Anyway, here’s my piece on what American feminists can learn from the abortion argument in Northern Ireland and Ireland, which offers some optimism and hope. But really, the only advice for America is: have you thought of trying a completely different political and legal system? I think it would really help sort this stuff out.
Jacob Rees-Mogg on Nannies and The Nanny State (Sunday Times, £)
Debbie behind the counter at Bowden’s village store says he drops in for bread, milk and eggs. I quiz him on the price of a loaf. “It depends on the bread but it’s a little over a pound.” He’s right. What about a litre of milk. “A litre?” he stares hard. “Do you mean a pint? Pretty much since I was a candidate it has been between 43p and 46p and it’s only very recently that it has gone up to 60p.”

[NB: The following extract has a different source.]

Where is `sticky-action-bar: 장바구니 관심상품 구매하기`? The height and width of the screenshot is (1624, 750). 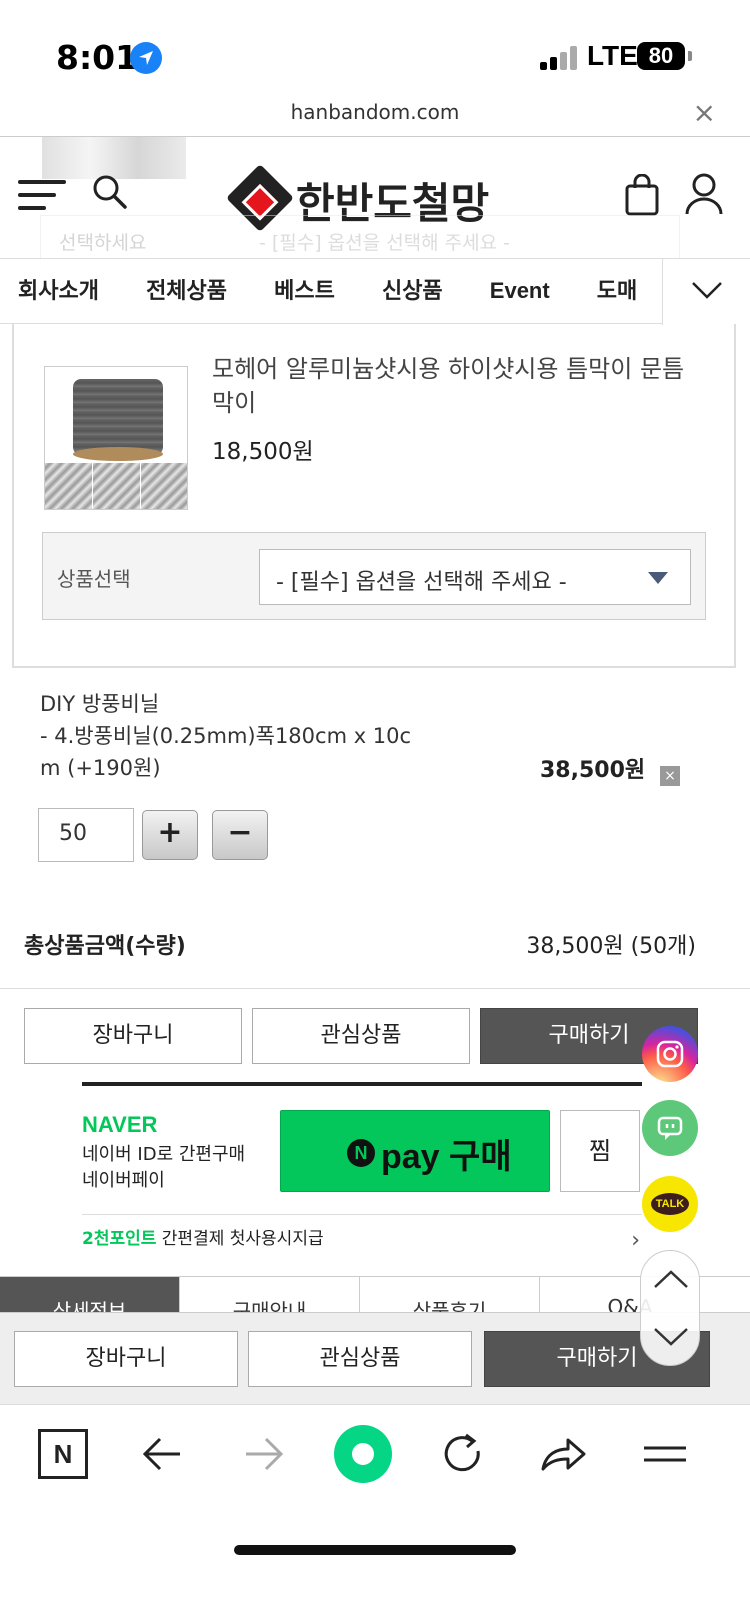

Possibly it’s his insistence on sticking to imperial measures and his directness that local voters admire. He has been compared to William Gladstone for his support for individual liberty and loosening state controls, but the impression he gives is of a character not from the 1860s but the 1960s, frozen in the era just before Britain joined the EEC. He’s never not in a suit, usually from Savile Row. Slacks at weekends?

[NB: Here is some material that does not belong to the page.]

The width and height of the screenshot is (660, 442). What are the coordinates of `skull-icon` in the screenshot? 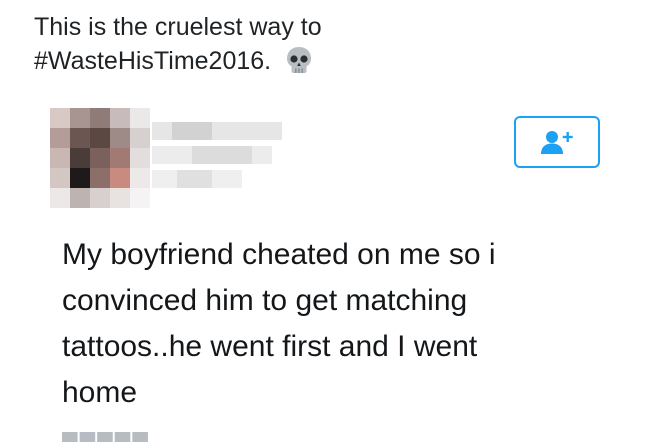 It's located at (300, 60).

“Never, ever. I suppose casual is a tweed coat [jacket] rather than a business suit.”
People who turn their entire life into performance art are always intriguing, and as this sharp exchange reveals, “Jacob Rees-Mogg” is a persona every bit as constructed as, say, RuPaul or Sasha Fierce or Andy Warhol.
The larger question, of course, is why? I suppose one answer is that without the languorous drawl and hammed-up whiff of monocle, Jacob Rees-Mogg would be one of several dozen interchangeable posh rural squires in the Tory party. The persona has allowed him to be memorable, which for some people, is a higher goal than being likeable.
Here is the
opportunistprincipled conservative Dave Rubin telling women to move to state with abortion access if they care so much about it. The same Dave Rubin who is having two surrogate babies with his partner this autumn. I wonder what he thinks those women should do if they develop life-threatening complications in a state which has banned abortions even to save the life of the mother? Oh well, it won’t be his life at risk.
I’m hosting Start the Week on Monday, with a Syrian architect, a disaster reconstruction expert, and a historian of the English Civil War. The topic is rebuilding.